[PATCH bpf-next v3 1/6] ftrace: introduce FTRACE_OPS_FL_JMP

Menglong Dong posted 6 patches 1 week, 6 days ago
[PATCH bpf-next v3 1/6] ftrace: introduce FTRACE_OPS_FL_JMP
Posted by Menglong Dong 1 week, 6 days ago
For now, the "nop" will be replaced with a "call" instruction when a
function is hooked by the ftrace. However, sometimes the "call" can break
the RSB and introduce extra overhead.

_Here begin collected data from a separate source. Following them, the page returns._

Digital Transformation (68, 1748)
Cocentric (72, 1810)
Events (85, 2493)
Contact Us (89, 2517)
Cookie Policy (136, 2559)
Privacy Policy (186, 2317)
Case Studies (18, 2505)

Therefore, introduce the flag
FTRACE_OPS_FL_JMP, which indicate that the ftrace_ops should be called
with a "jmp" instead of "call". For now, it is only used by the direct
call case.

When a direct ftrace_ops is marked with FTRACE_OPS_FL_JMP, the last bit of
the ops->direct_call will be set to 1. Therefore, we can tell if we should
use "jmp" for the callback in ftrace_call_replace().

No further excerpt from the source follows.